Begin at the line containing "Click the Bluetooth" in the entries below and end at the line containing "Task: Select the EMA 100 indicator legend"; transcribe that range exactly and nothing outside it.

SUPPLIED DATA Start Marker

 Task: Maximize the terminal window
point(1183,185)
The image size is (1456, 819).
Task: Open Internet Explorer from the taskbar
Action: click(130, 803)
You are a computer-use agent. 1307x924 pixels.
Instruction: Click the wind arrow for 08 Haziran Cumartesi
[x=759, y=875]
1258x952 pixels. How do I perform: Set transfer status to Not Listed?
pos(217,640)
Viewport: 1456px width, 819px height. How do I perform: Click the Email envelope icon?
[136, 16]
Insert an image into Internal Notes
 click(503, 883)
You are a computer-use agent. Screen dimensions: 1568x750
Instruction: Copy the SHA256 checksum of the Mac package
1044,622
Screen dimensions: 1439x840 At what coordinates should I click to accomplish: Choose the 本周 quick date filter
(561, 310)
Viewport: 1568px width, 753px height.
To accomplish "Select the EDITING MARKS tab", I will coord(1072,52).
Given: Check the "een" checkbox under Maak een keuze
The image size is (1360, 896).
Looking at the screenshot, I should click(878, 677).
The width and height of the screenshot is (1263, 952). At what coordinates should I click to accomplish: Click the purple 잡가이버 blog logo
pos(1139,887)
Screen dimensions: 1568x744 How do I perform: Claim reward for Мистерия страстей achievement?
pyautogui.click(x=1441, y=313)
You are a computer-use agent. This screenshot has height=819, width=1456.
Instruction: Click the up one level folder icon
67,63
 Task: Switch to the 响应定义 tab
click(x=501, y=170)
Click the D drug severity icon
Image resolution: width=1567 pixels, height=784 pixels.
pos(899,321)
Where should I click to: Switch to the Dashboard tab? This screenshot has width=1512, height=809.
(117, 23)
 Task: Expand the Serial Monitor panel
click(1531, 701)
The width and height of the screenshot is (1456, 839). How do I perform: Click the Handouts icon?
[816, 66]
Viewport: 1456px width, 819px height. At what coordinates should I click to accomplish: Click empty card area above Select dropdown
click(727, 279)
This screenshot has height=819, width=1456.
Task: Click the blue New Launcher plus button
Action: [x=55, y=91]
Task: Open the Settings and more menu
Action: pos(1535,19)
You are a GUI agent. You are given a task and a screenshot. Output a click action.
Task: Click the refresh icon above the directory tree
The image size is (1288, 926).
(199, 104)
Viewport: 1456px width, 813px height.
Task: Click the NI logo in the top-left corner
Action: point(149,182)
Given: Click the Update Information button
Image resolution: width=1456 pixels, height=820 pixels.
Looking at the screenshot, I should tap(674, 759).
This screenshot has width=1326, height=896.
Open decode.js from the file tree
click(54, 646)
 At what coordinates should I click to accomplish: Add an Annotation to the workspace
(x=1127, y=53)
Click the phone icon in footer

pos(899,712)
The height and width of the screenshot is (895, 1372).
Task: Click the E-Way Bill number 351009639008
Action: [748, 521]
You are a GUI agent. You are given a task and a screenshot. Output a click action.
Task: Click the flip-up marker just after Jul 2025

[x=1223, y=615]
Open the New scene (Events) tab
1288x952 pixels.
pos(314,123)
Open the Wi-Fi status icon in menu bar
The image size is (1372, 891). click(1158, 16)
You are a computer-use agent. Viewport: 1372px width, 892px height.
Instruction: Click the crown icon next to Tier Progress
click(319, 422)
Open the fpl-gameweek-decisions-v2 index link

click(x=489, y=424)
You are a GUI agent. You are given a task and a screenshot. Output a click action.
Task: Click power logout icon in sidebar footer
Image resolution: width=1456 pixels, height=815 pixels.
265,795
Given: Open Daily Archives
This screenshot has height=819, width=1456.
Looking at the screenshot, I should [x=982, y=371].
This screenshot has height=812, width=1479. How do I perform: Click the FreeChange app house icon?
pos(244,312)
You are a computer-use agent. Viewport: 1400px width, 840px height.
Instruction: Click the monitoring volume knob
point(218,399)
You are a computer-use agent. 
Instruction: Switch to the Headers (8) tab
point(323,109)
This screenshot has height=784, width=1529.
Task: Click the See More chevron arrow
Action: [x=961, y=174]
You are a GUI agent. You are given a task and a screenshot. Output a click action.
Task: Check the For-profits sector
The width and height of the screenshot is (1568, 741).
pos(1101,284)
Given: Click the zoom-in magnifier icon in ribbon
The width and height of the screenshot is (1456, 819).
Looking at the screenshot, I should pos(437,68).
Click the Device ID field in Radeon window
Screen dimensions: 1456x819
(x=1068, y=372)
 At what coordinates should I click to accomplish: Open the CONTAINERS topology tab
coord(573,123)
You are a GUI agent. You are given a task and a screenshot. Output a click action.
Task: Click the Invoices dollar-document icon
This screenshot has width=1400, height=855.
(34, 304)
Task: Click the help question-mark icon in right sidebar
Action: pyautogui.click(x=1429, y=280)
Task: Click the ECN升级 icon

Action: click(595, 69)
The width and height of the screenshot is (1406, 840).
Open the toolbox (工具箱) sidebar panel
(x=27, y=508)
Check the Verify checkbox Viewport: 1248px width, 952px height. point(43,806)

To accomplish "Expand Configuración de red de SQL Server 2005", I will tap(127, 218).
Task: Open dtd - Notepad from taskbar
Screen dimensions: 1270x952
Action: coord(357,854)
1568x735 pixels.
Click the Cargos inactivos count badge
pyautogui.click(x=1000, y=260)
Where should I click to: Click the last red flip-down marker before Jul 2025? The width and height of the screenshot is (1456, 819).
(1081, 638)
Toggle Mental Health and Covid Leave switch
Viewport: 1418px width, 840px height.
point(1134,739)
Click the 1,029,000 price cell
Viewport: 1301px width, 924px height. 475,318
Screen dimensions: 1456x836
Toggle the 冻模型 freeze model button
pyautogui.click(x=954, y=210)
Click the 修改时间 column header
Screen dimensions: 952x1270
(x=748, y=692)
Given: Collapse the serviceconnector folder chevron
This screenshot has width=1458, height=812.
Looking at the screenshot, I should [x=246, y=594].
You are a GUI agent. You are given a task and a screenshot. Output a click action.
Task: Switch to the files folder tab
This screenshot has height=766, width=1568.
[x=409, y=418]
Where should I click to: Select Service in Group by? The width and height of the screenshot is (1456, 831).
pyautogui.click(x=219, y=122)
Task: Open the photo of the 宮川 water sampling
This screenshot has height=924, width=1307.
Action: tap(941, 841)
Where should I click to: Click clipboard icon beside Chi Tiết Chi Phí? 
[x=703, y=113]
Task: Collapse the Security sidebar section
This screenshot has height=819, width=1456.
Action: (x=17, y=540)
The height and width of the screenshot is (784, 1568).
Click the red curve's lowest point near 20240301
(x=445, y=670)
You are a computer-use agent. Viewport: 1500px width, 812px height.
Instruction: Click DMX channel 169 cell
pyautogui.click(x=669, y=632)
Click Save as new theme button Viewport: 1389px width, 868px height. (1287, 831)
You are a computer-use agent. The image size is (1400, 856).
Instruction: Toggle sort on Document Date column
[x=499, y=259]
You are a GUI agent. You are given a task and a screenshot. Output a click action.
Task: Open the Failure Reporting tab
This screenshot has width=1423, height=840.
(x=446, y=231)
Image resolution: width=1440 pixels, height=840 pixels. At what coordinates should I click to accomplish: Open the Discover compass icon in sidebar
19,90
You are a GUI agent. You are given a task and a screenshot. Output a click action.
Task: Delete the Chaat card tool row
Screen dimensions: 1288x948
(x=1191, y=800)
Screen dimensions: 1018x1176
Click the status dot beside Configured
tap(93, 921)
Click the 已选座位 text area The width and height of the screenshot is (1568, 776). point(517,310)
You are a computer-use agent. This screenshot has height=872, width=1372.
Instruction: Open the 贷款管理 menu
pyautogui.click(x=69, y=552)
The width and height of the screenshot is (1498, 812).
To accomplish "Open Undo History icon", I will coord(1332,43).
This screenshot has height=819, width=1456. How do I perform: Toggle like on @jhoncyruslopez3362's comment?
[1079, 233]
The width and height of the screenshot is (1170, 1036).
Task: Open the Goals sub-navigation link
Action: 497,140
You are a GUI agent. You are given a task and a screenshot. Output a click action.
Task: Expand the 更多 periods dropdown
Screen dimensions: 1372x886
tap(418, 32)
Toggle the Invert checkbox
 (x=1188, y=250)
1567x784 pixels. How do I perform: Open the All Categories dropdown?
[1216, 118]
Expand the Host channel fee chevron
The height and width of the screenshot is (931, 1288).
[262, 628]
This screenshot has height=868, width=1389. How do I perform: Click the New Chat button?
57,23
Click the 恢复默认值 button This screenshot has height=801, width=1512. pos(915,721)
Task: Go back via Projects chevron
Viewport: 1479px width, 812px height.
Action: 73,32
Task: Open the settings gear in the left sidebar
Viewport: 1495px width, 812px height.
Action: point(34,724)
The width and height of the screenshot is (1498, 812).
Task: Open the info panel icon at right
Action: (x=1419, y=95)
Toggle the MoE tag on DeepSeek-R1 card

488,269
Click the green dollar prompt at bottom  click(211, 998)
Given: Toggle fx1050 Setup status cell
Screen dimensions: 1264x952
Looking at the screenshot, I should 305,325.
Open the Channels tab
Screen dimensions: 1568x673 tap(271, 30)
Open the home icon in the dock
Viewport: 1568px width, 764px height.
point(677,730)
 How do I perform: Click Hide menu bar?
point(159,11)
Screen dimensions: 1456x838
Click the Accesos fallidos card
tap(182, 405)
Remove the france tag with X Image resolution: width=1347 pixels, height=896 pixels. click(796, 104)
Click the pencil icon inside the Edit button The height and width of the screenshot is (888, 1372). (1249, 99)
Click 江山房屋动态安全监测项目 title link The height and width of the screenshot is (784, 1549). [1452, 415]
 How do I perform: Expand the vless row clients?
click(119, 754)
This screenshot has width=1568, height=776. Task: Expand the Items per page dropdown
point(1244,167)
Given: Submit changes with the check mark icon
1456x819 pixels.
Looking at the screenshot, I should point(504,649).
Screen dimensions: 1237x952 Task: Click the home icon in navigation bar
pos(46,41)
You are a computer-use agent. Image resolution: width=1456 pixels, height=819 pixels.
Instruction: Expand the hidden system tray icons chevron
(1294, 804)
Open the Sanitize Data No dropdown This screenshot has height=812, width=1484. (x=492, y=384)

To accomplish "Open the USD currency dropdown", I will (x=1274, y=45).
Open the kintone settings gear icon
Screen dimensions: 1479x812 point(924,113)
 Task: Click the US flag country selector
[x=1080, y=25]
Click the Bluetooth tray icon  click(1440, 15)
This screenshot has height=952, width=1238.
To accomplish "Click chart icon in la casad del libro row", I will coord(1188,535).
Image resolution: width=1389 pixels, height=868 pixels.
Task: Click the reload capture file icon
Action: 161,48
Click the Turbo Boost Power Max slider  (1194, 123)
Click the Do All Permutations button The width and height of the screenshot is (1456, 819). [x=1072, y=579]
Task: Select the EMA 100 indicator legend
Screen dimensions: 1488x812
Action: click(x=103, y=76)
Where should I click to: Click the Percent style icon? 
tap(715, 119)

SUPPLIED DATA End Marker

> **ANSWER FOR THIS EXERCISE**:
Click the Bluetooth tray icon  click(1440, 15)
This screenshot has height=952, width=1238.
To accomplish "Click chart icon in la casad del libro row", I will coord(1188,535).
Image resolution: width=1389 pixels, height=868 pixels.
Task: Click the reload capture file icon
Action: 161,48
Click the Turbo Boost Power Max slider  (1194, 123)
Click the Do All Permutations button The width and height of the screenshot is (1456, 819). [x=1072, y=579]
Task: Select the EMA 100 indicator legend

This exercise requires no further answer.